Not to disparage the faith of some of the faithful who genuinely marvel at the simulacra they find in off places or objects. Not to say that their faith isn’t fervent.

But perhaps we can grow out or beyond this. I mean, if you paw through a pile of 200 potatoes you’re going to eventually find one that looks like Richard Nixon.

Psalm 100 urges us to prepare for the coming of the Lord by calling us back to worship, thanksgiving and praise. And, of course, there’s not even a hint that we should look for iconic representations of deity in potatoes, fish sticks or tortillas.

The first words in Hebrew name it a psalm of thanks. What follows this introduction are both the reasons and the words to thank and praise our God and King.

It tells us we should praise God for four reasons: because God made us, because God loves us, because we belong to God, and because God is all around us.

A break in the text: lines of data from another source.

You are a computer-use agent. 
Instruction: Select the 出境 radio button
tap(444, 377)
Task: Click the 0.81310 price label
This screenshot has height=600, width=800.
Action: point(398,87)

First, God is our maker. He is not made by us. The “miraculous images” of Jesus, Mary and the angels were all made by human hands. The sandwich was made by a mother. The fish stick was made by a worker. The glass, the dirt, the altar. All made by human beings.

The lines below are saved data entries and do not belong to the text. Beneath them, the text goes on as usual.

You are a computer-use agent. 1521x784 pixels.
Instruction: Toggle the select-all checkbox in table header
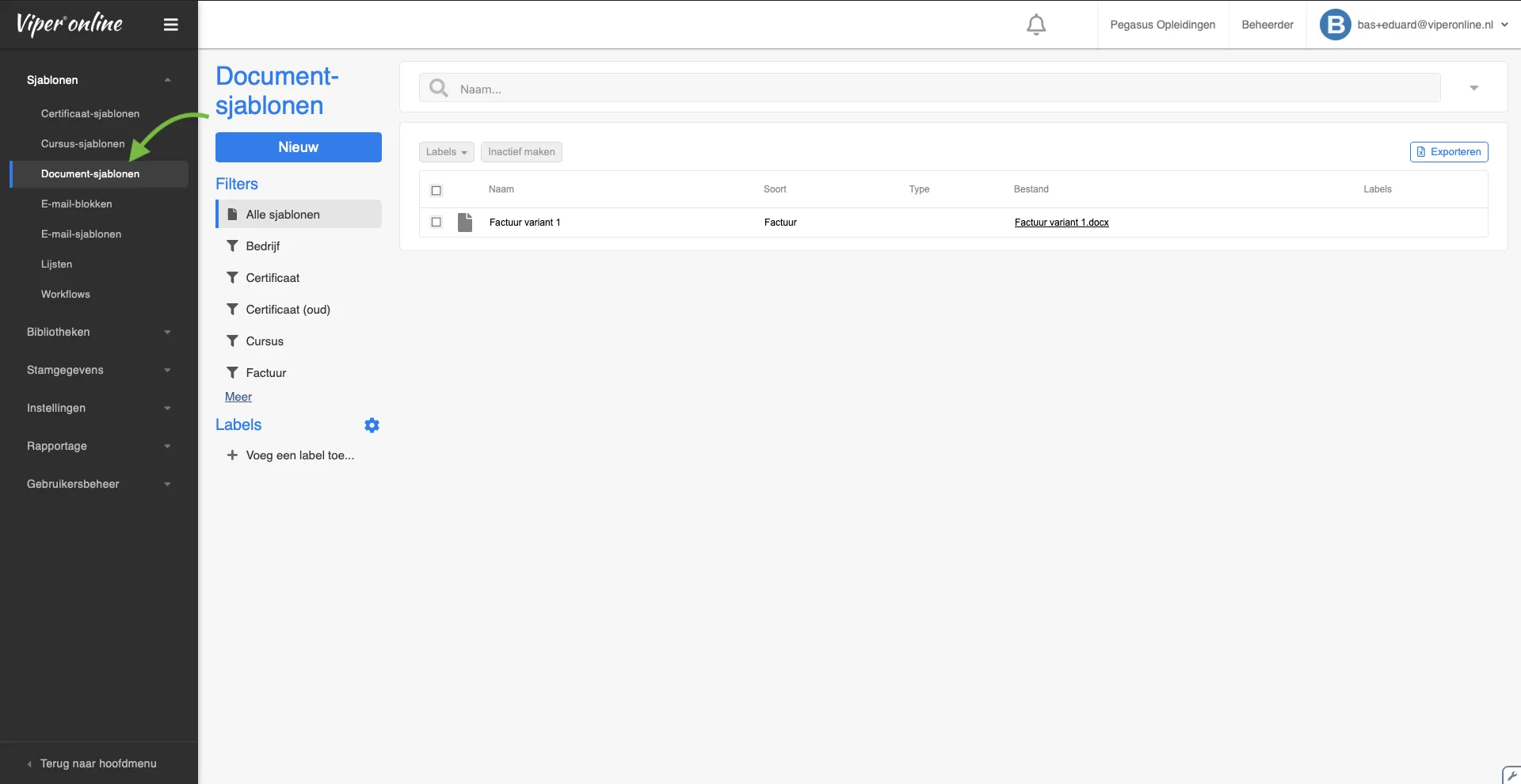coord(436,190)
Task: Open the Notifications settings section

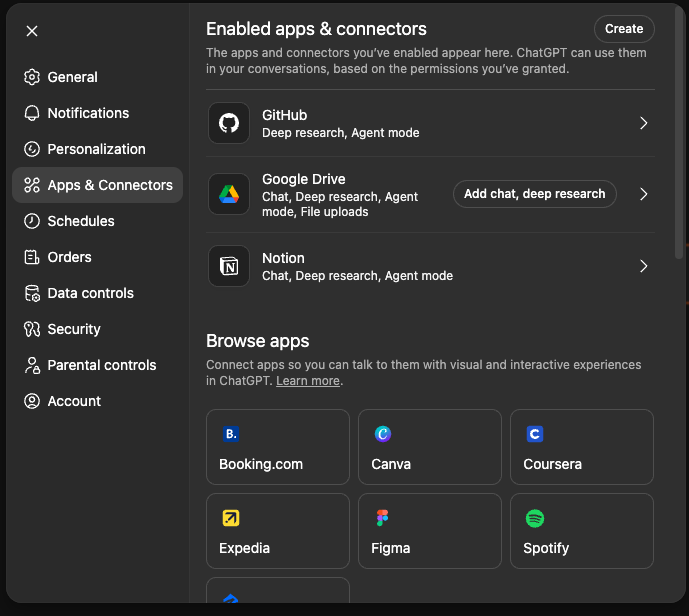Action: pyautogui.click(x=88, y=113)
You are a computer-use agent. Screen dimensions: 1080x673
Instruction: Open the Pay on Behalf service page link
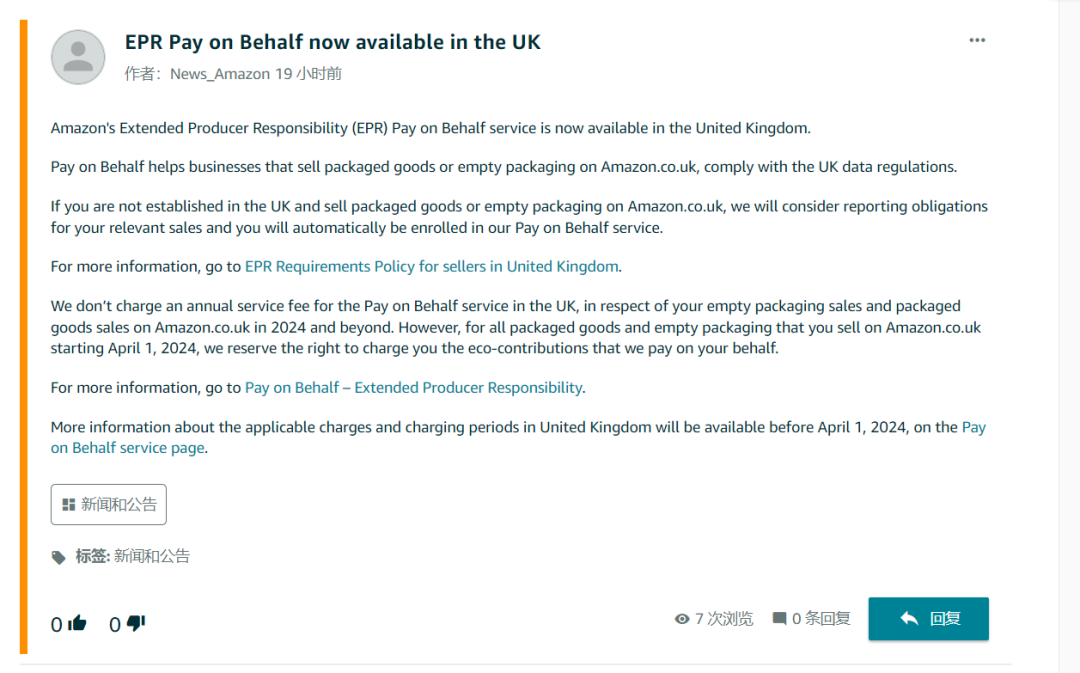point(128,448)
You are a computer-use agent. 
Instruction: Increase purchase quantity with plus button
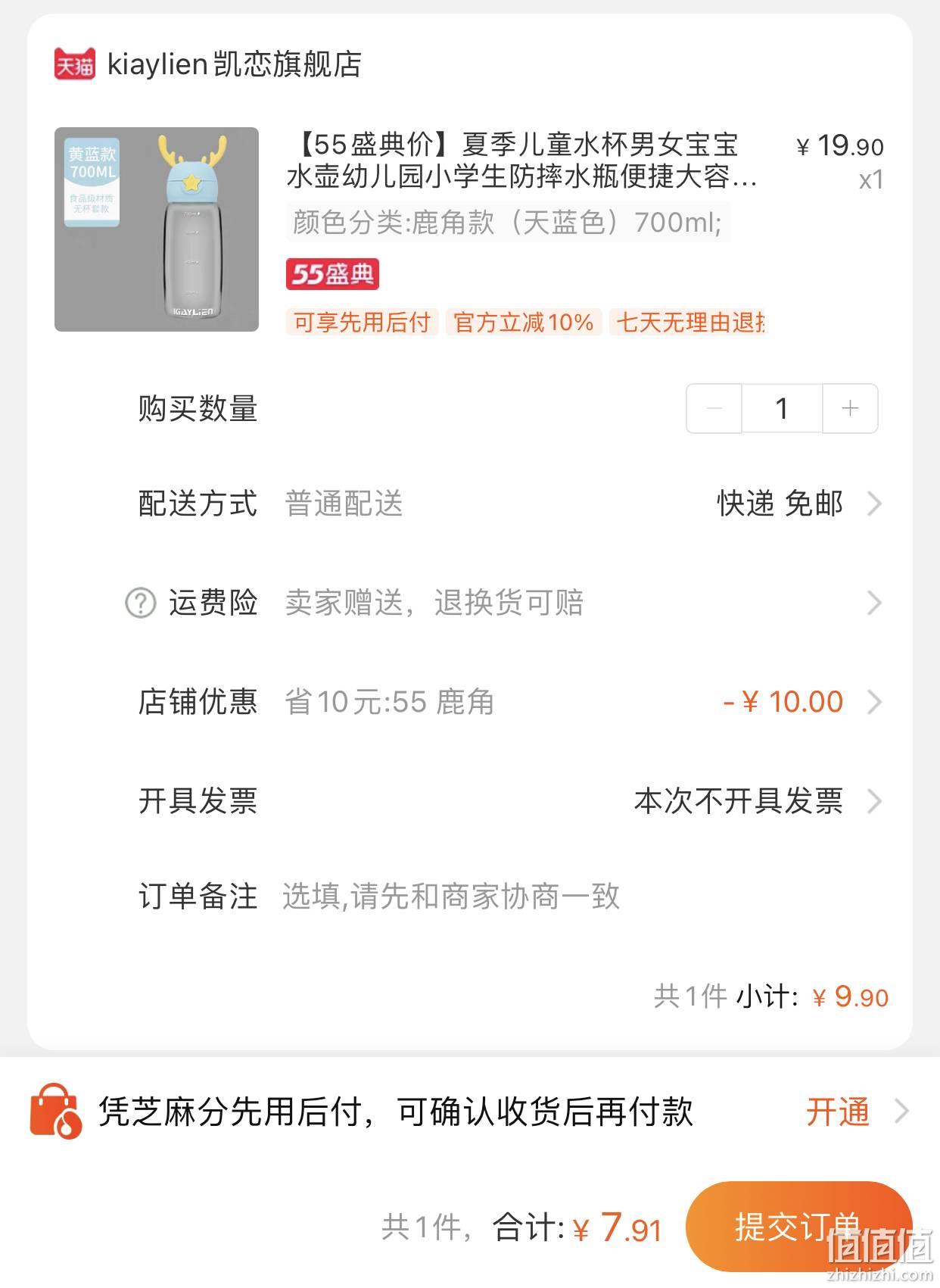point(850,409)
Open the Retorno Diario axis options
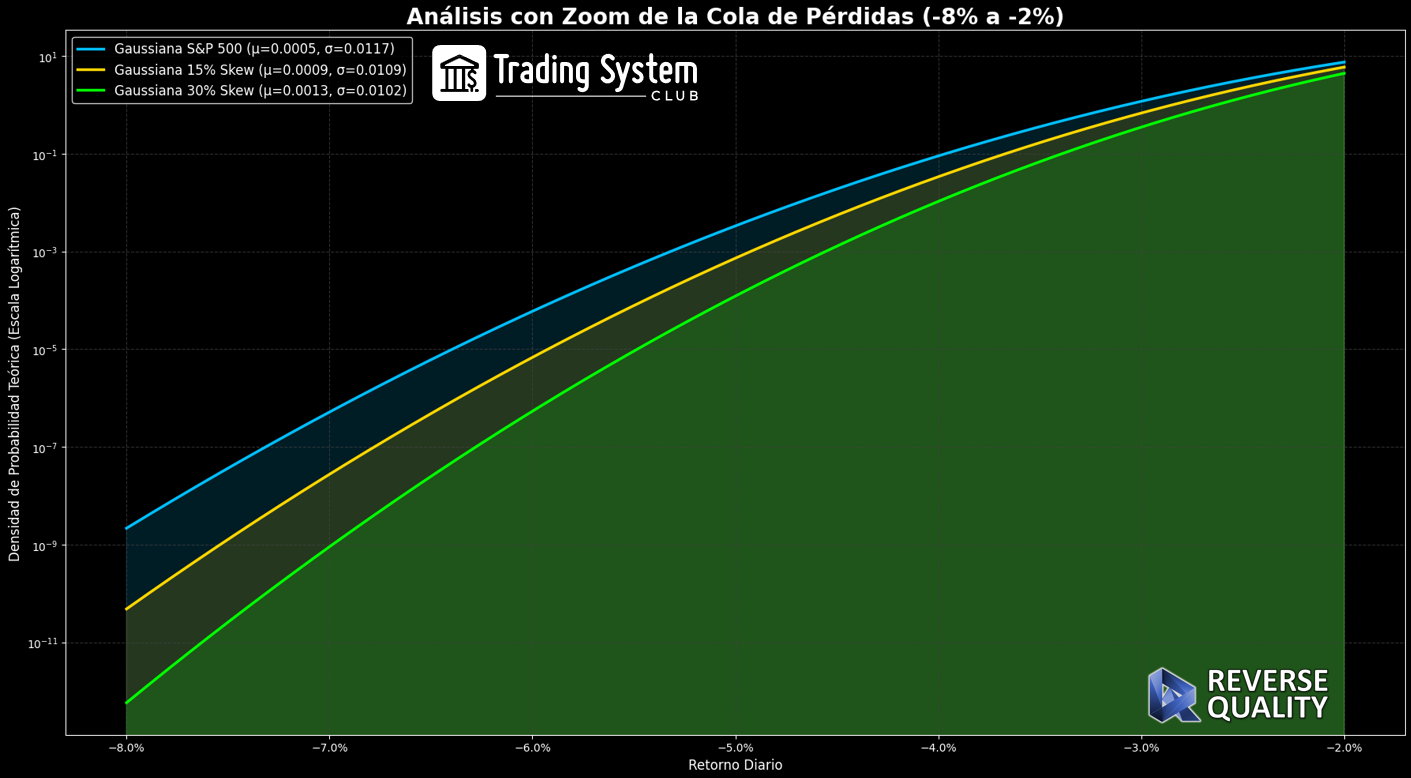This screenshot has width=1411, height=778. [735, 765]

Not so with God. Our thanksgiving comes because “It is he that made us …”(v. 3). We did not make him, nor did we fashion him in our image. Rather, we were made in his image. Scripture tells us: “in the image of God he created them; male and female he created them” (Genesis 1:27). We are his creation. He is not ours.

Second, we are loved by God! We as people love many things that do not love us back. We love our cars and our homes. We love food or entertainment. None of these things can return our love.

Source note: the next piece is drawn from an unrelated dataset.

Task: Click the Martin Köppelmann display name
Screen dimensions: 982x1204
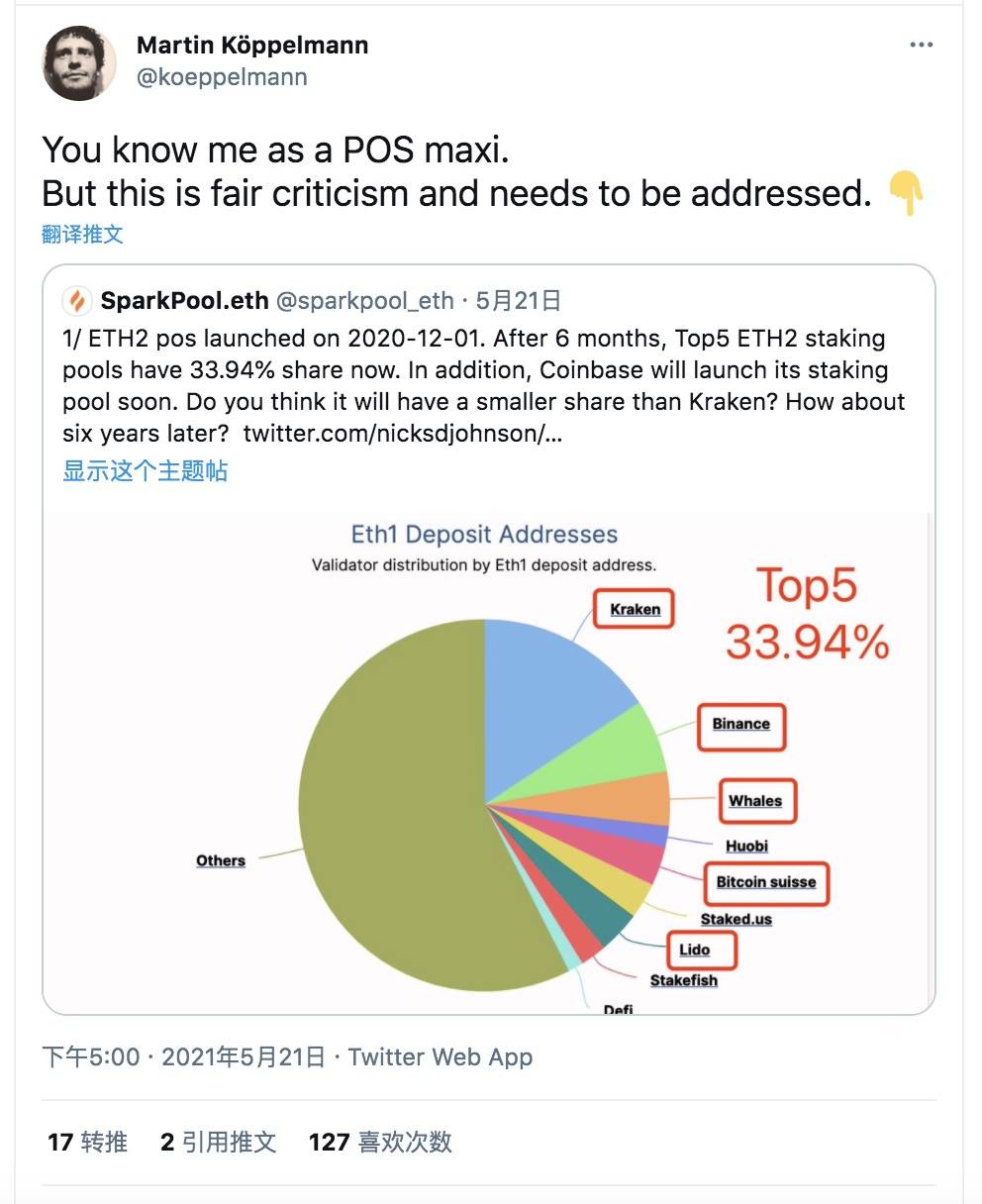Action: (252, 46)
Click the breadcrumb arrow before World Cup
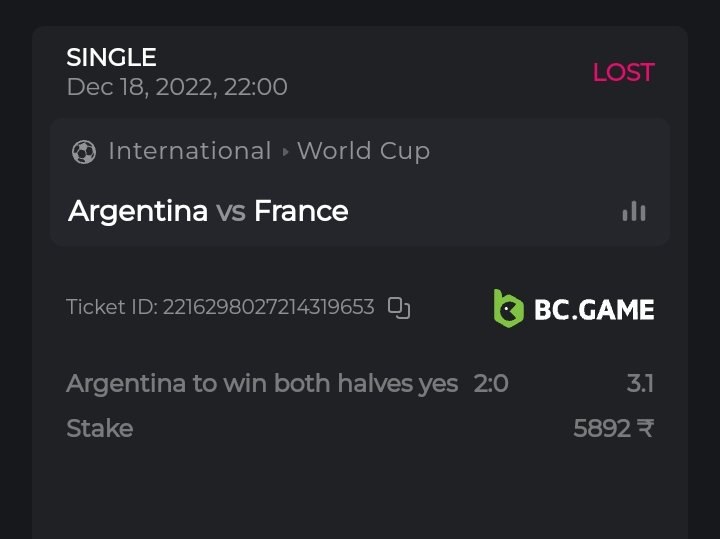The image size is (720, 539). pos(286,152)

We love a God who loved us first. Scripture tells us: “In this is love, not that we loved God but that he loved us and sent his Son to be the atoning sacrifice for our sins” (1 John 4:10). God’s steadfast love and faithfulness last through all generations.

It is no accident that the psalmist ends the psalm, “For the Lord is good; his steadfast love endures forever, and his faithfulness to all generations.”

We give God thanks and praise for the sole reason that God loves us so much. God went into death itself to claim us as his own. God loved us before we even began to love him and for this he deserves our thanks and praise.

Third, God owns us. We do not own him. Each of the images belongs to someone. They were found, claimed, and oftentimes, sold to someone else. In essence, God has become the property of human beings.

When the psalmist writes: “we are his …”(v. 3) it is a statement of ownership. We belong to God in Christ, he does not belong to us. We do not and cannot own him, no matter what. Since we are his, it is fitting that we thank and praise him. As creations owned by a creator, we cry out in praise and thanksgiving for all he gives and does for us.

And fourth, God is all around us! Finally, we give God thanks and praise because Jesus Christ’s face is found, not on the burn marks of a baked piece of fish, but in the marks of life in the faces around us. “We are his people” and as his people, we discover Christ’s presence in the faces of the people with whom we live and work, and those with whom we don’t live and work — the needy, the marginalized, the less fortunate, those in prison, those on welfare, those who live in cardboard shacks, those who are different from us.

This is most significant. For in this the baked fish stick challenges us. We need not look for Christ who says “Whatever you did to one of the least of these my brethren, you do for me” (Matthew 25:40) in a piece of baked fish! We need not worry ourselves about the dirt marks on our shower stalls when he has promised to be in the faces of those around us. It should not be easier to see Christ in frosted glass than it is to see him in the faces of our neighbors.

If we long to see Christ, we need only to look around us. Christ is with us in the faces of our neighbors. In the people who do what Christ does for us as they care, provide, love and keep us safe. And in the people we are called to be Christ to, doing the same for them.

So don’t be looking for God in the drumstick of a leftover turkey. Find God in the faces of those gathered around your table, wandering the streets or conversing at the water cooler in the office.

And give thanks – because God made us, God loves us, we belong to God, and God is all around us.